Greif's Ba2 rating is constrained by high leverage following Caraustar acquisition in February 2019 with Moody's adjusted debt/EBITDA at 4.4x in the twelve months ended January 2020. The rating is also constrained by the cyclicality in its end markets, low rate of growth, commoditized product line and lengthy pass-throughs for raw material price increases. Greif's credit profile benefits from the company's size, leadership market positions in most of its products, as well as its geographic, customer and end market diversity and some exposure to consumer or agricultural end markets which are less cyclical. Greif's business operations are closely embedded into customer's operations and Greif has long-term relationships with many of its customers.

Greif's SGL-2 speculative grade liquidity rating indicates a good liquidity profile with the expectation that obligations over the next 12 months will be met through internal sources of liquidity, as we project positive free cash flow after a dividend of over $100 million. The company maintains a modest amount of cash on hand which is primarily held overseas. Greif's liquidity is supported by an $800 million revolving multi-currency senior secured credit facility which expires on February 11, 2024, of which approximately $150 million was drawn as of January 31, 2020. Greif also maintains a $275 million domestic trade accounts receivable securitization facility and trade receivables securitization facilities in Europe (EUR 100 million). Both facilities expire in 2020 but are expected to be renewed, while its Singapore facility (15.0 million Singapore Dollars) will not be renewed after it expires in 2020. The next significant debt maturity is the EUR 200 million senior unsecured notes due July 2021. We expect the company to be able to use its revolver to repay debt if it cannot access markets to refinance. Headroom under the leverage covenant may tighten if there is deterioration in earnings. The 4.75x leverage covenant steps down to 4.5 in July 2020. The credit facilities are not secured by Greif's timberland (over 251,000 acres), so the company has a meaningful source of alternate liquidity.

---+---

**TASKS AND EXERCISES:**
[1] Answer these questions using the Greif credit excerpt:
(a) What was Moody's adjusted debt/EBITDA for the twelve months ended January 2020?
(b) On what date does the $800 million revolving credit facility expire?
(c) How many acres of timberland does Greif hold?
[2] From the Greif credit excerpt, list every factor it names as constraining Greif's Ba2 rating.
[3] Copy the portion of the Greif credit excerpt between "Greif's Ba2 rating" and "of its customers.", inclusive.

**SUPPLIED ENTRIES:**
---+---

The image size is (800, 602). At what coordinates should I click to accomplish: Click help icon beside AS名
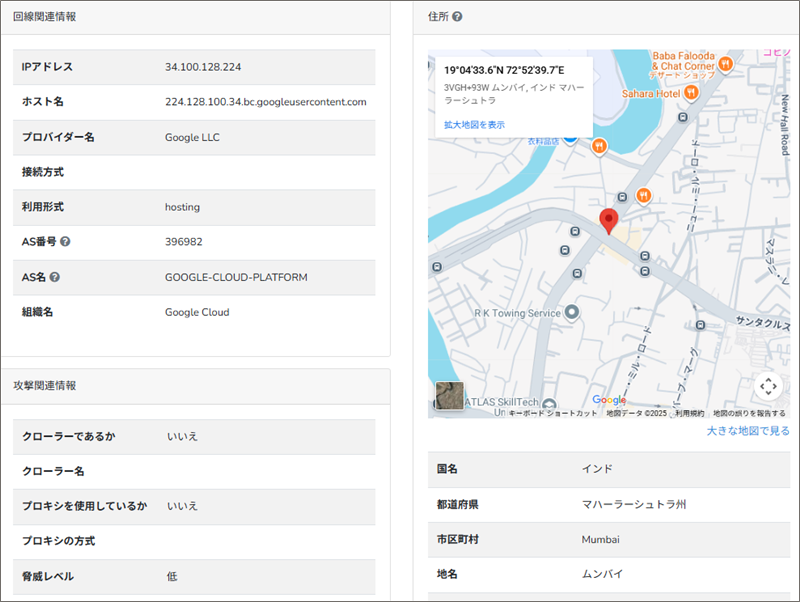tap(55, 277)
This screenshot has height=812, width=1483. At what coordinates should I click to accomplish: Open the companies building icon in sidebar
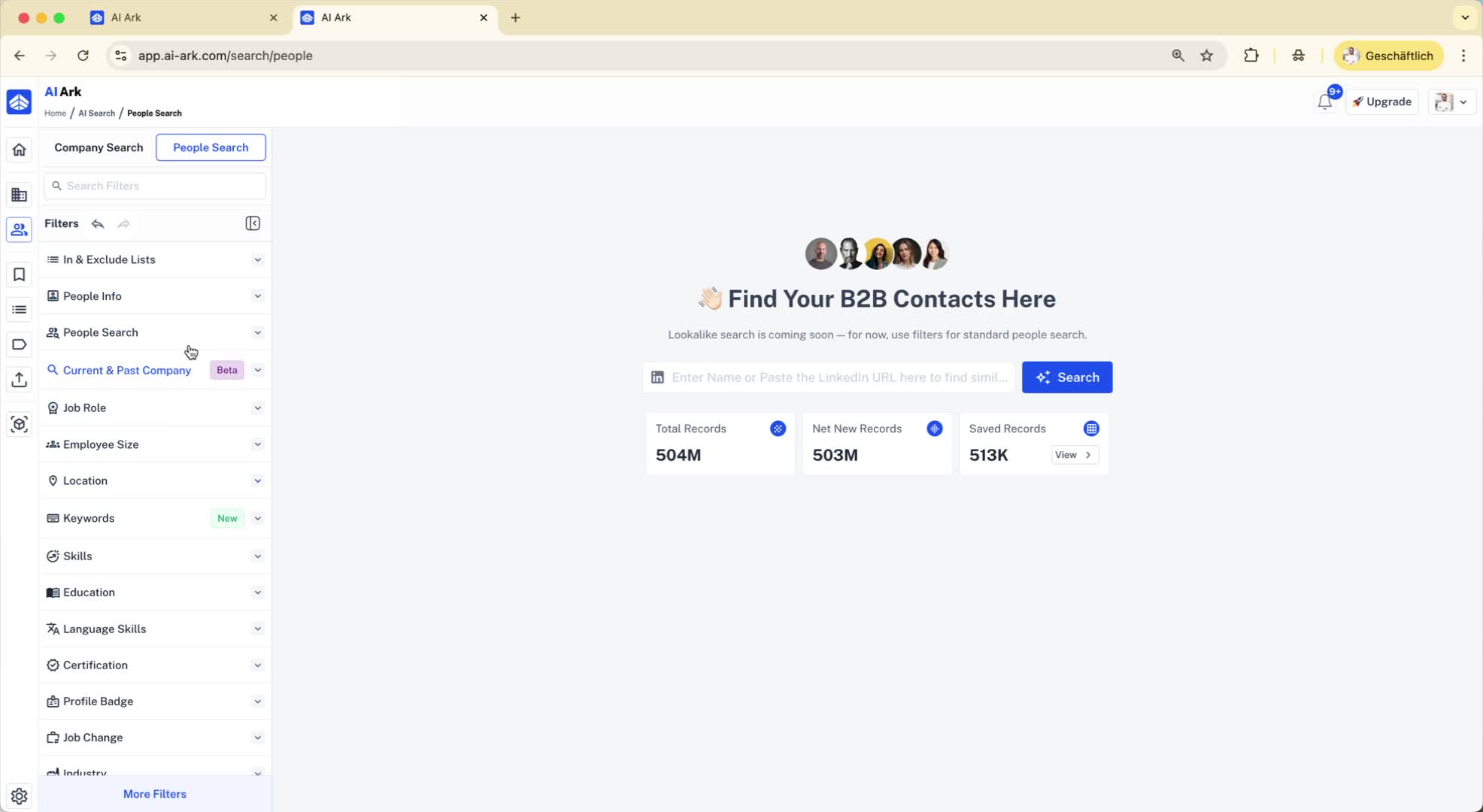[x=20, y=195]
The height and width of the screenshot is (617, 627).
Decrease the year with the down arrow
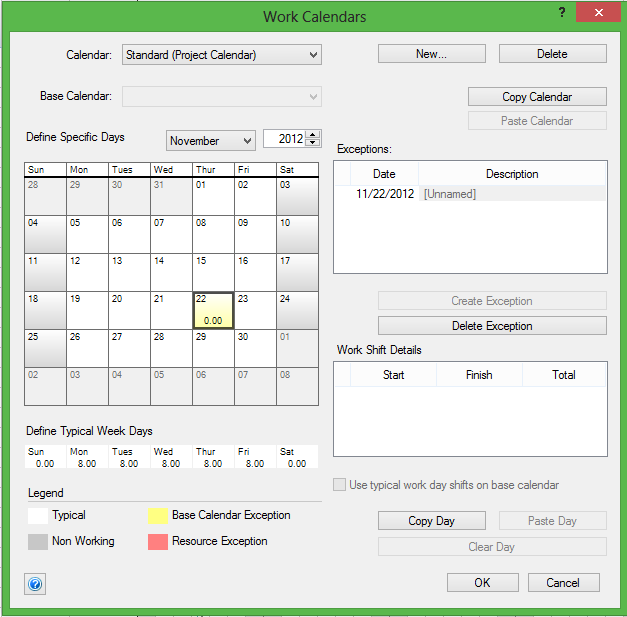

---+---

**TASK SOLUTIONS:**
[1]
(a) 4.4x
(b) February 11, 2024
(c) Over 251,000 acres

[2]
- High leverage following the Caraustar acquisition in February 2019
- Cyclicality in its end markets
- Low rate of growth
- Commoditized product line
- Lengthy pass-throughs for raw material price increases

[3]
Greif's Ba2 rating is constrained by high leverage following Caraustar acquisition in February 2019 with Moody's adjusted debt/EBITDA at 4.4x in the twelve months ended January 2020. The rating is also constrained by the cyclicality in its end markets, low rate of growth, commoditized product line and lengthy pass-throughs for raw material price increases. Greif's credit profile benefits from the company's size, leadership market positions in most of its products, as well as its geographic, customer and end market diversity and some exposure to consumer or agricultural end markets which are less cyclical. Greif's business operations are closely embedded into customer's operations and Greif has long-term relationships with many of its customers.